Cícero Henrique
Na quarta-feira, 10, a Confederação Nacional de Municípios (CNM), reúne prefeitos de vários municípios brasileiros em Brasília para discutir, entre outros temas, a partilha dos Royalties da camada pré-sal com os municípios. Outro tema espinhoso nos orçamentos das prefeituras, e a falta de regulamentação do financiamento da Saúde no Brasil.
O presidente da CNM, Paulo Ziulkoski, disse que os desafios financeiros e gerenciais de 2010, motivaram esta reunião. O foco principal será as matérias que tramitam no Congresso Nacional aumentando despesas e mais obrigações aos municípios. Ziulkoski cita como exemplo, o piso salarial dos Agentes Comunitários de Saúde.
Outra encrenca que os prefeitos podem enfrentar, já está em gestação na Comissão de Constituição, Justiça e Cidadania (CCJC) do Senado Federal.
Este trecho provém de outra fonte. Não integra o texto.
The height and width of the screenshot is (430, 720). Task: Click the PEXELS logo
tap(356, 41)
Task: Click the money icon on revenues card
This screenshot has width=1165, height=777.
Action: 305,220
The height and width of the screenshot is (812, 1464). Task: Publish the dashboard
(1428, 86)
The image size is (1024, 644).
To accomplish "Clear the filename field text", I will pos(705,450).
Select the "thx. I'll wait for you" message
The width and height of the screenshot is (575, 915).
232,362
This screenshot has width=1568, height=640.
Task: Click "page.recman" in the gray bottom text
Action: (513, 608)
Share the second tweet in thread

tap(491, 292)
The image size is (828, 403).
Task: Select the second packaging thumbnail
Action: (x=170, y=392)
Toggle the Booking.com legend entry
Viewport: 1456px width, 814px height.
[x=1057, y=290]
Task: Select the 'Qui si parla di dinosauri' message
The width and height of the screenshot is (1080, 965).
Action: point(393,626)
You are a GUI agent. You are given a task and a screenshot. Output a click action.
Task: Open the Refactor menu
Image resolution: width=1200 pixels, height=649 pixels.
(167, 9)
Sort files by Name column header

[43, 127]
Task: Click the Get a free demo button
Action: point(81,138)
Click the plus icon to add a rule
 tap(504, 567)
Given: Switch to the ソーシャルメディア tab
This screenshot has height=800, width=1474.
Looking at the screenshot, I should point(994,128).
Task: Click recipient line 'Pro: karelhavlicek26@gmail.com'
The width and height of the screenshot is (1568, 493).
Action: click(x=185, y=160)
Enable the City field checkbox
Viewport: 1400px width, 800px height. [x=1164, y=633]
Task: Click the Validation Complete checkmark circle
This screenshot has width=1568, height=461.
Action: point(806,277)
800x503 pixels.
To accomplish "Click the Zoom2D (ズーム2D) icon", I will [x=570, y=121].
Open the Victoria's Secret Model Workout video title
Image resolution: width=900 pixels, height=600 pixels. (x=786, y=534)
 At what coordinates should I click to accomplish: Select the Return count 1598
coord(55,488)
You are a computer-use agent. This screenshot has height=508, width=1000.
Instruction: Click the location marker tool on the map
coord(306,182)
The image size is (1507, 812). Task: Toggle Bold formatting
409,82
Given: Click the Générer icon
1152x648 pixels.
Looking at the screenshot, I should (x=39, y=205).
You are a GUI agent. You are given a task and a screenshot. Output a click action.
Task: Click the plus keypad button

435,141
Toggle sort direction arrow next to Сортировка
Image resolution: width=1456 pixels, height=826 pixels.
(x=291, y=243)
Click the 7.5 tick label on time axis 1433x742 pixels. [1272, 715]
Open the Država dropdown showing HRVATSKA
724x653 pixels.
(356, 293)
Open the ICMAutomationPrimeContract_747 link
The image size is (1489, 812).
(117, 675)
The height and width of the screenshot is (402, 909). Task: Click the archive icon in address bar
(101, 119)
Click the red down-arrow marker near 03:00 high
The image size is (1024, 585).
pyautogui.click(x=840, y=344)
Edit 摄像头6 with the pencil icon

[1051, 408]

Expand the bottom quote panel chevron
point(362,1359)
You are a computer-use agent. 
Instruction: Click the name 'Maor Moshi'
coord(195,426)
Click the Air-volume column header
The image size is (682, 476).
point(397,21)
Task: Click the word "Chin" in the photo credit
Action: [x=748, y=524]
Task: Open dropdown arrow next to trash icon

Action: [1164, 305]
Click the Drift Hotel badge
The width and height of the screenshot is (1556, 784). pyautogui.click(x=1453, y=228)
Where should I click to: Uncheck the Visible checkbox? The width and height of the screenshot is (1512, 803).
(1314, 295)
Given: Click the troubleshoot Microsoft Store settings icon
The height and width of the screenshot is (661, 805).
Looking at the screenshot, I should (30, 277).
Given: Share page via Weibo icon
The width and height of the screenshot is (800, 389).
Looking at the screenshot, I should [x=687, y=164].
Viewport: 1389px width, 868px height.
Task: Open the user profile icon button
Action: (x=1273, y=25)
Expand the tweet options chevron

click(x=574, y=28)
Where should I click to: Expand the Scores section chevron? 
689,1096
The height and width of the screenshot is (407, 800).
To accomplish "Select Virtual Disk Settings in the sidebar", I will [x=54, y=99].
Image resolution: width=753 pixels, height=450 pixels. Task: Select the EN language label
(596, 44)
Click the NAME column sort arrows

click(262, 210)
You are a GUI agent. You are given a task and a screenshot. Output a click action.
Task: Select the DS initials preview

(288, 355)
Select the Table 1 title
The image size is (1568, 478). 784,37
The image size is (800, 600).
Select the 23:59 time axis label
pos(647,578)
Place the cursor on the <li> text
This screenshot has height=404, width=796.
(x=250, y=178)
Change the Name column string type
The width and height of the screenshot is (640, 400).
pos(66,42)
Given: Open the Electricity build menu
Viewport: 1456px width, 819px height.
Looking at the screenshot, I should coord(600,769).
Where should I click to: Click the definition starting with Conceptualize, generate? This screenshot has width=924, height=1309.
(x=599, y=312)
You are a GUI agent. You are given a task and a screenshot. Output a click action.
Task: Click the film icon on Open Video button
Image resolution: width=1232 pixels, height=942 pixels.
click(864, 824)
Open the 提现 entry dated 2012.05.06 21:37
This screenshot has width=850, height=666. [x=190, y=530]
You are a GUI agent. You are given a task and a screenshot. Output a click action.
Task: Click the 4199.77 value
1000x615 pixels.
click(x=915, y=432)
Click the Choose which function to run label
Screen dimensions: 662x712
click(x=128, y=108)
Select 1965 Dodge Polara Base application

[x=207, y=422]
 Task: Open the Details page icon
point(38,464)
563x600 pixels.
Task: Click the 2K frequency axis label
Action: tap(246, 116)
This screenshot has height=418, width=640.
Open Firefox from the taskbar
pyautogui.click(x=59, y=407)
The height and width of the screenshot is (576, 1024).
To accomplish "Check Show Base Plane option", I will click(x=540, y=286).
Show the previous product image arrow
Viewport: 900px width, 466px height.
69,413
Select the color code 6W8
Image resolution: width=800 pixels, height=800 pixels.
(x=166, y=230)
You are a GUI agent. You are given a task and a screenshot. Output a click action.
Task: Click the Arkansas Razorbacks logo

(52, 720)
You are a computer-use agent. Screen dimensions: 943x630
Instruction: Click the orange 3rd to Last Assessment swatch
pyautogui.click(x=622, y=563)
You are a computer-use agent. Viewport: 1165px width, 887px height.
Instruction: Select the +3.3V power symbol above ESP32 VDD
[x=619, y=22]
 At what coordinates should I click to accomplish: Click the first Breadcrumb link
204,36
Trata-se da Proposta de Emenda Constitucional (PEC) 21/2005 de autoria do senador Tasso Jereissati (PSDB-CE) que reestrutura os órgãos de segurança pública do País. Entre os destaques do texto, há a possibilidade de as guardas municipais tornarem-se gestores da segurança pública nas ações de proteção de seus bens, serviços e instalações.
Assim como para a educação e a saúde, existe a previsão de alocação de recursos mínimos em âmbito federal, estadual e municipal. Para a União, os Estados, Distrito Federal e os municípios serão criados fundos de Segurança Pública cujos recursos serão formados por 5% da receita resultante dos impostos federais e por 9% da resultante dos impostos estaduais e municipais.
O presidente da CNM, Paulo Ziulkoski, disse que “os municípios, embora sejam entes federados autônomos, são alvos de uma injusta repartição dos recursos arrecadados pela União”. Os municípios, completa, ficam com apenas 19% de toda a arrecadação tributária nacional e não têm capacidade para mais encargos, sem que a fonte destes recursos seja indicada.